Given that genotype is stable for a patient’s lifetime, it follows that using CYP2C19 genotype to guide the dose or medication selection for other actionable CYP2C19 substrates (in addition to the one for which genotype testing was ordered), would be efficient and would provide additional “free” information that may benefit patient outcomes. Herein we evaluated the extent to which individuals genotyped for CYP2C19 for the purpose of guiding antiplatelet therapy selection after PCI were prescribed other CYP2C19 substrates addressed by CPIC guidelines and how often a drug–genotype interaction was present.

MATERIALS AND METHODS

Ethics Statement

This study was performed in accordance with the principles set out in the Declaration of Helsinki. Studies at each site were approved by their respective IRBs and only aggregate data were shared for analyses. Data from Indiana University, the University of Alabama Birmingham and the University of Pennsylvania were collected with written informed consent obtained from each participant. Data from Pittsburgh University, the University of Florida, the University of Maryland and Vanderbilt University were collected with a waiver of informed consent approved by their respective IRBs.

Eight sites participating in the Implementing GeNomics in PracTice (IGNITE) Network Pharmacogenetics Working Group that had clinically implemented genotype-guided antiplatelet therapy selection participated in this cohort analysis: Indiana University, University of Alabama at Birmingham, University of Florida (UF) Health Gainesville, UF Health Jacksonville, University of Maryland, University of Pennsylvania, University of Pittsburgh, and Vanderbilt University Medical Center.1 Genotyping for CYP2C19 occurred at the time of left heart catheterization or PCI at five sites and at the time a medication with actionable pharmacogenetic information was prescribed at one site. Medication orders were extracted from the electronic health record (EHR) for all patients who were genotyped. Medication orders were extracted starting 30 days prior to the genotype date (to account for medications started before genotype results were available in the EHR, e.g., antiplatelet therapy) through one year after the genotyping date. Time to receive a CYP2C19 substrate was assessed from the time of genotype being reported in the EHR, and negative values (i.e., the medication was ordered prior to the genotype resulting) were converted to zero. The medications that were considered were those metabolized by CYP2C19 and addressed in CPIC guidelines published or in process and included amitriptyline, citalopram, clomipramine, clopidogrel, dexlansoprazole, doxepin, escitalopram, esomeprazole, imipramine, lansoprazole, omeprazole, pantoprazole, prasugrel, rabeprazole, sertraline, ticagrelor, trimipramine, and voriconazole.5,10,11,13 If a patient received more than one drug from a class, only one was counted to avoid double counting when a medication switch may have been made due to genotype or another reason. Prasugrel and ticagrelor are not affected by CYP2C19 genotype but were included as they are the recommended alternative agents to clopidogrel for CYP2C19 intermediate and poor metabolizers. Given that all sites involved in the study performed CYP2C19 genotyping to assist with antiplatelet therapy selection, focusing specifically on clopidogrel would have omitted patients who were prescribed prasugrel or ticagrelor based on genotype results.

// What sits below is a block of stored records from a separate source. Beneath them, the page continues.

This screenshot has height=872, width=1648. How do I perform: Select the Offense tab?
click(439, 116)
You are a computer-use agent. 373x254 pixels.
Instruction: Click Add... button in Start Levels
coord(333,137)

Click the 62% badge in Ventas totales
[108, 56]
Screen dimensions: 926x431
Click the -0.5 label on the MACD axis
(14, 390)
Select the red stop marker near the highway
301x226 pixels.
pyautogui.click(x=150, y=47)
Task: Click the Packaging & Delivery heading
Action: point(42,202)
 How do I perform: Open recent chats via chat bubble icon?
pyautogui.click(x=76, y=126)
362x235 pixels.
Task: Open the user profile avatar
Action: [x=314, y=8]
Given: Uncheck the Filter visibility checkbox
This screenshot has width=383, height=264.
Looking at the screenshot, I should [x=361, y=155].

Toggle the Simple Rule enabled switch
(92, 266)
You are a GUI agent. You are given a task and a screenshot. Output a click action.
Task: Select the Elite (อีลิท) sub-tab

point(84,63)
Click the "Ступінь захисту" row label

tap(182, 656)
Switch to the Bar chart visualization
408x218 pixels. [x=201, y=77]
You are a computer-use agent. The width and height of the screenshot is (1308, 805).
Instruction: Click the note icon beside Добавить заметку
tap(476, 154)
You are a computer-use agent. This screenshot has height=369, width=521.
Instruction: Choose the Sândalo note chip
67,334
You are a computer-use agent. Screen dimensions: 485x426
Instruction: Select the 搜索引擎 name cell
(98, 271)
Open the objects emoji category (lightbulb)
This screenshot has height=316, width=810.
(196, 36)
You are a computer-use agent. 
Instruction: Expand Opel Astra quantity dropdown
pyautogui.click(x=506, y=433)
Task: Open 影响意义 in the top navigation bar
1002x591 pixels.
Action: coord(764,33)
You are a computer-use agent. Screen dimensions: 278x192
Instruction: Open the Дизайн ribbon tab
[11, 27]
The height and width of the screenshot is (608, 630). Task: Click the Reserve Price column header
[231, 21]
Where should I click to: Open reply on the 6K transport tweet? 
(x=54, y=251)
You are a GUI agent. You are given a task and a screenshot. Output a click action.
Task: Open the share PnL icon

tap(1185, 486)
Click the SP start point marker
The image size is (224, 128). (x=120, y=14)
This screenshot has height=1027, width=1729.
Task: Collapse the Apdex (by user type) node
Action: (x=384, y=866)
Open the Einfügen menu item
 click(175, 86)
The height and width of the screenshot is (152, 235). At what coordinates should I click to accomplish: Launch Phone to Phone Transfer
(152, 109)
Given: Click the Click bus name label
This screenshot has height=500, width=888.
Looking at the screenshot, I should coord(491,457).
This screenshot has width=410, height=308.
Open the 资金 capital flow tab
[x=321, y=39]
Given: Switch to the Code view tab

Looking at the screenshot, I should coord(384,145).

Genotype–drug interactions were assigned according to CPIC guideline recommendations (Table 1). Patients were considered to have a drug–genotype interaction if they (1) had a CYP2C19 phenotype for which CPIC recommends a change in dose or drug and (2) received a medication order for the relevant CYP2C19 substrate medication. For example, prescribing voriconazole in patients with the ultrarapid metabolizer phenotype would be considered a drug–genotype interaction. A person with more than one gene–drug interaction was only counted once for the calculation.

Table 1 CYP2C19 substrates with actionable pharmacogenetic information and interacting phenotypes.

Descriptive statistics were used to calculate the means, medians, and proportions. Weighted averages were used to calculate means and standard deviations across study sites according to sample size. To determine how oftenCYP2C19 genotype could be used again to guide treatment with another medication after antiplatelet therapy, our primary endpoint was the proportion of patients who received two or more CYP2C19 substrate medication orders during the year following genotyping.

RESULTS

A total of 9191 patients with CYP2C19 genotype data were assessed for medication orders. The mean age of the genotyped patients was 68 ± 3 years and 3322 (36.1%) were female. The racial breakdown of the patients was as follows: 7398 (80.1%) white, 1202 (13.1%) black, and 534 (5.8%) other/unknown.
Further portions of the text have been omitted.